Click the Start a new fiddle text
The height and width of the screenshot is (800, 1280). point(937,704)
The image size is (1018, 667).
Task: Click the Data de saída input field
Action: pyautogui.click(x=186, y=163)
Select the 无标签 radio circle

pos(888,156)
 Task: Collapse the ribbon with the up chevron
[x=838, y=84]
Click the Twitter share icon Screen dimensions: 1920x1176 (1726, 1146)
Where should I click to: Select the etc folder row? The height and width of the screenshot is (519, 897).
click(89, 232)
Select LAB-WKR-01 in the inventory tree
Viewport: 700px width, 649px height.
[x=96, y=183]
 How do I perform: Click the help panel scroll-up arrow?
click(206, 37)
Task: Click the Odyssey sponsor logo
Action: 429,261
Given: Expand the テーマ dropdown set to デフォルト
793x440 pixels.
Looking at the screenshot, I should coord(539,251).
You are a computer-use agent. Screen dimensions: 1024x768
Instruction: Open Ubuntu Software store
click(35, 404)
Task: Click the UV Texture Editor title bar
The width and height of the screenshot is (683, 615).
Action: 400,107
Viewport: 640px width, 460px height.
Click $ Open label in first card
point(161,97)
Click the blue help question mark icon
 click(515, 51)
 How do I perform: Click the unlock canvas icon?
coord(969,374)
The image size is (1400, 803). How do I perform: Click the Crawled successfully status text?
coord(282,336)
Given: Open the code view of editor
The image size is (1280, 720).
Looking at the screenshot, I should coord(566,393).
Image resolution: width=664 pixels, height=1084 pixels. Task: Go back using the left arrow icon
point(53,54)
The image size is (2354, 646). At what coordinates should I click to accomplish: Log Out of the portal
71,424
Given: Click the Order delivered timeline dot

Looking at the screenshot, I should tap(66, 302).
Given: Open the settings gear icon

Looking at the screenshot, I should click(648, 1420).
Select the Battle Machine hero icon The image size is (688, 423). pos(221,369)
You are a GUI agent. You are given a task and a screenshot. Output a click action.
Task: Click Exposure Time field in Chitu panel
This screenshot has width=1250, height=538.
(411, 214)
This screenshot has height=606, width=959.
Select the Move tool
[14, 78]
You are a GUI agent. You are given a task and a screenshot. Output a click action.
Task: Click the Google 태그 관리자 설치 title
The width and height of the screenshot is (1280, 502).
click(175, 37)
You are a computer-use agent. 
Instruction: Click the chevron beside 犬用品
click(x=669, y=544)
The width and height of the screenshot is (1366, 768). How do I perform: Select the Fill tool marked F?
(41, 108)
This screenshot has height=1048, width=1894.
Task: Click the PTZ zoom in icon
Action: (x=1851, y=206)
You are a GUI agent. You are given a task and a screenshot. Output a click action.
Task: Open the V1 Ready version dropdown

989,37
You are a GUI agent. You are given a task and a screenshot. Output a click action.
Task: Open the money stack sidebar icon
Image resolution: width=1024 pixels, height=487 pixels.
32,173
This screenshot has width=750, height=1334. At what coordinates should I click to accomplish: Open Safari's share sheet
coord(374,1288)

---------------

- Exercise directions -
Go back to the listing above. Copy word for word the lines from the one with "Select the 无标签 radio circle" through the one with "Given: Open the code view of editor", and nothing more.

- Response for this exercise -
Select the 无标签 radio circle

pos(888,156)
 Task: Collapse the ribbon with the up chevron
[x=838, y=84]
Click the Twitter share icon Screen dimensions: 1920x1176 (1726, 1146)
Where should I click to: Select the etc folder row? The height and width of the screenshot is (519, 897).
click(89, 232)
Select LAB-WKR-01 in the inventory tree
Viewport: 700px width, 649px height.
[x=96, y=183]
 How do I perform: Click the help panel scroll-up arrow?
click(206, 37)
Task: Click the Odyssey sponsor logo
Action: 429,261
Given: Expand the テーマ dropdown set to デフォルト
793x440 pixels.
Looking at the screenshot, I should coord(539,251).
You are a computer-use agent. Screen dimensions: 1024x768
Instruction: Open Ubuntu Software store
click(35, 404)
Task: Click the UV Texture Editor title bar
The width and height of the screenshot is (683, 615).
Action: 400,107
Viewport: 640px width, 460px height.
Click $ Open label in first card
point(161,97)
Click the blue help question mark icon
 click(515, 51)
 How do I perform: Click the unlock canvas icon?
coord(969,374)
The image size is (1400, 803). How do I perform: Click the Crawled successfully status text?
coord(282,336)
Given: Open the code view of editor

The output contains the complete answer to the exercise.